Pardon, je m'emballe, le seizième de sang corse que j'ai en moi a vu rouge (Coucou à la famille de là-bas qui ne me lit surement pas). Roger va nous buriner dans le cerveau que les Bonaparte ne sont pas des Corses. Pourquoi ? Parce que ça ne fait que 200 ans au moment de la naissance de Napoléon que la famille est sur place. Dix putains de générations ! Mais non, les Bonaparte ne sont pas corses, ce sont des Génois ! Une chose est sure, la Corse mon petit Roger, tu la dessers complètement avec tes clichés digne de l'Enquête Corse. Ton parti pris nuit en plus complètement à ton fameux ouvrage historique, on le rappelle l'Histoire est censée être abordée de manière neutre et non avec un ridicule parti pris dû à un sang un peu trop bouillonnant et une fierté aveuglante.

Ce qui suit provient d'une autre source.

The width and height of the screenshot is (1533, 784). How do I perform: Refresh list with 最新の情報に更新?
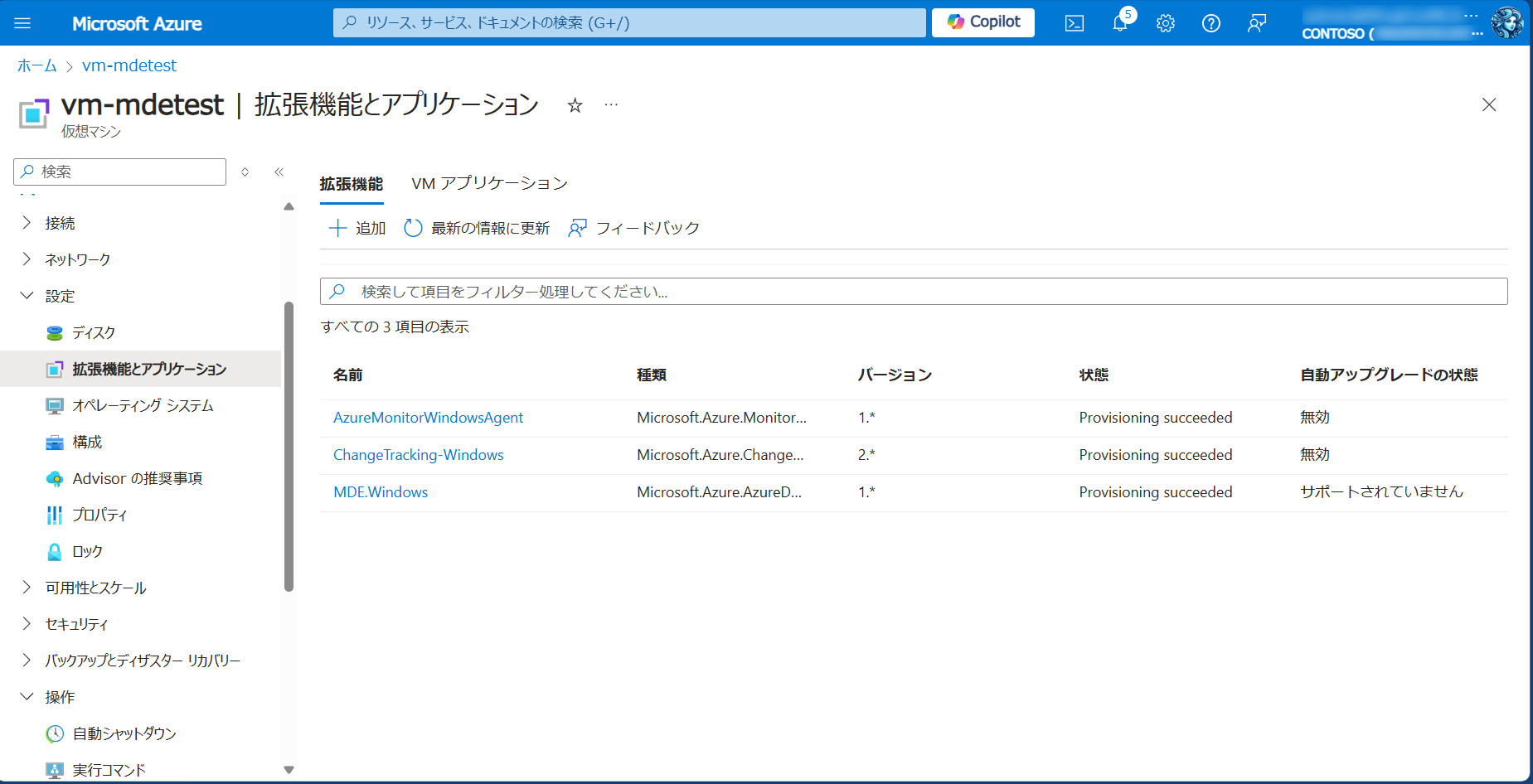click(x=477, y=228)
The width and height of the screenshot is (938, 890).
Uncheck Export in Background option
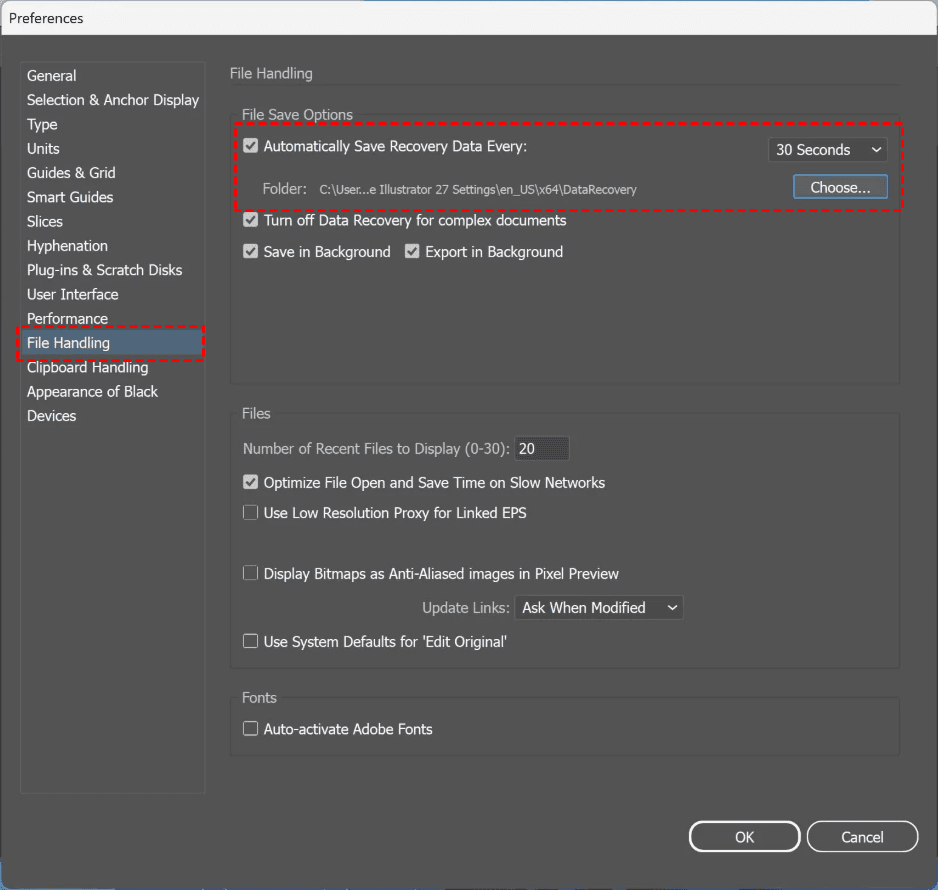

De l'opportunisme, encore de l'opportunisme
Vient ensuite toute la partie sur la Révolution durant laquelle Roger va faire un procès à charge quasiment ininterrompu à l'égard du futur ogre, les seules qualités trouvées seront l’opportunisme et l'art de faire ce qu'on lui dit. La Campagne d'Italie n'étant en rien l'oeuvre de Bonaparte mais bien celle de son ministre qui, de Paris, devait avoir un ancêtre de BFM pour avoir la situation en temps réel puisqu'il était capable de planifier toute une campagne et d'anticiper le moindre événements nouveau au point que son général en chef n'avait qu'à appliquer ses directives. Roger va donc calmement nous dire qu'il n'est pas là pour refaire les batailles tout en ne se privant pas de flinguer celles qu'il juge trop flatteuses pour Napo. Du style, celle-ci n'a servi à rien ou celle-là est gagnée grâce aux stratèges de Paris.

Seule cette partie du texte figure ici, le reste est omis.